■ ABOUT THIS EXERCISE ■
Gather all lines in the entries below that include the word "agent".

■ Collection entries ■
· · · ·
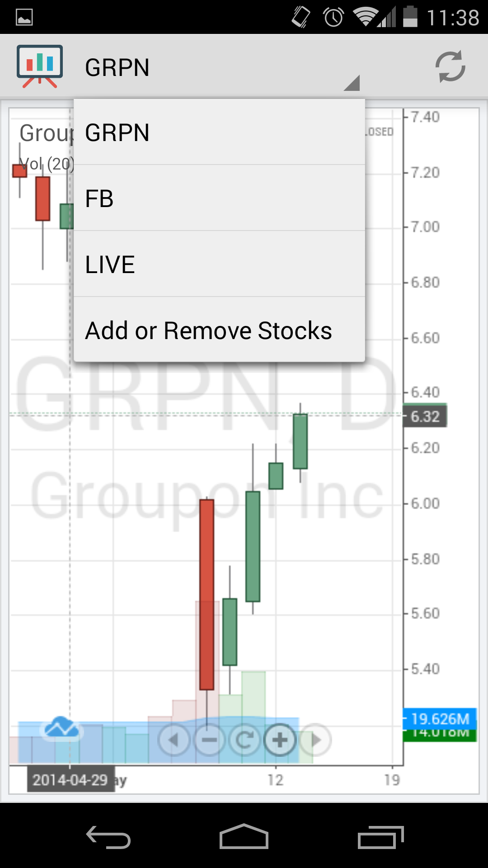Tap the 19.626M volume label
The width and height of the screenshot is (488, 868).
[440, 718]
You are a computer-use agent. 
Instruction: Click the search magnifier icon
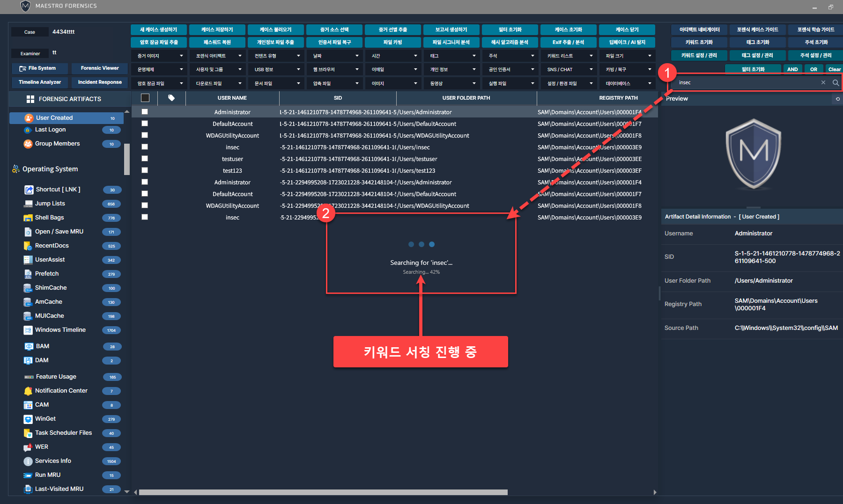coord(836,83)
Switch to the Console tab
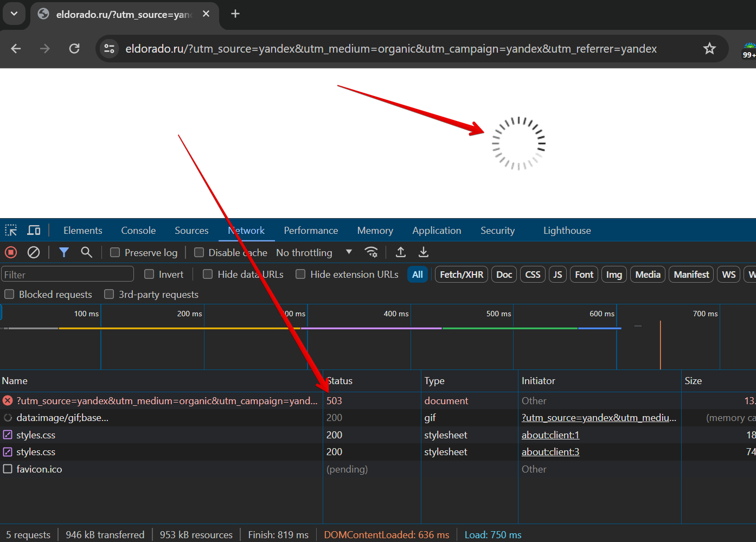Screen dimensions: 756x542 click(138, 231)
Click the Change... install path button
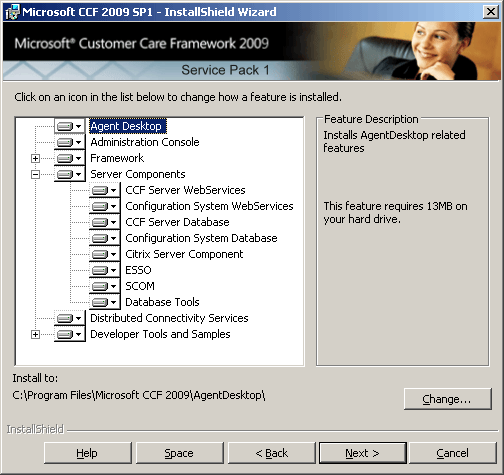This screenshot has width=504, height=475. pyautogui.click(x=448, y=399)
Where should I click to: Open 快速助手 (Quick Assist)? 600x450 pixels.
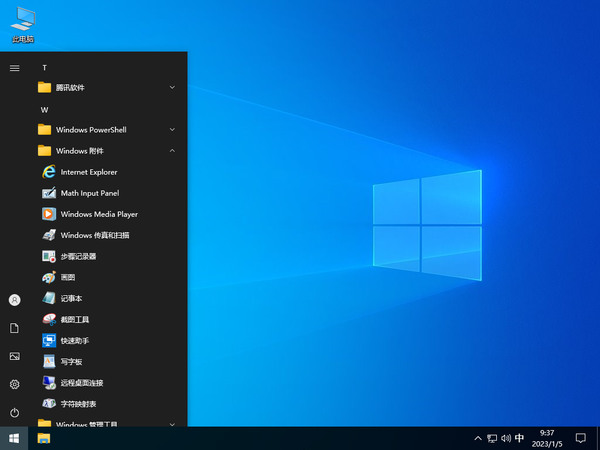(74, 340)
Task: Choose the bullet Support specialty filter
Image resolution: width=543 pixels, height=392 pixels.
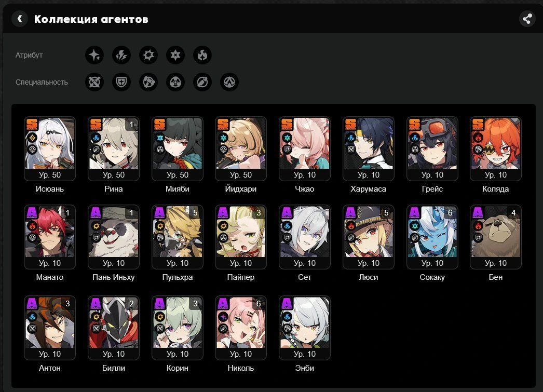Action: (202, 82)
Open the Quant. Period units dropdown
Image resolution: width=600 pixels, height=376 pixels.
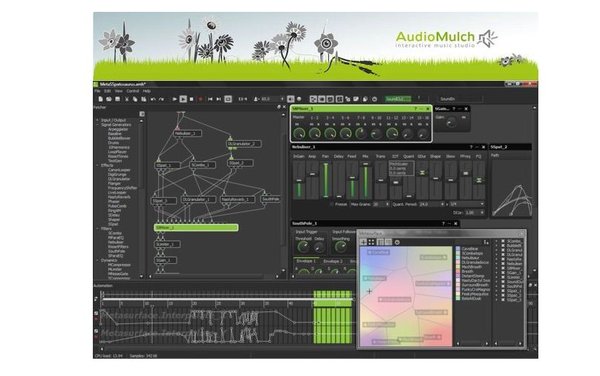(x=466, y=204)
· · · ·
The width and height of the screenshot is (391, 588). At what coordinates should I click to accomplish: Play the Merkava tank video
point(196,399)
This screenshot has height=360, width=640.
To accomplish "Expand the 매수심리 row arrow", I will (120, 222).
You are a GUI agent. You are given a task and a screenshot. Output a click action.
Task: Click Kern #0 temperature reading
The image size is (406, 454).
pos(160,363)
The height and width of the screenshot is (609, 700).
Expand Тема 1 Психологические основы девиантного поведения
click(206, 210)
· · · ·
■ ANSWER TO THIS EXERCISE ■
You are a computer-use agent. 
You are a GUI agent. You are given a task and a screenshot. Output a click action.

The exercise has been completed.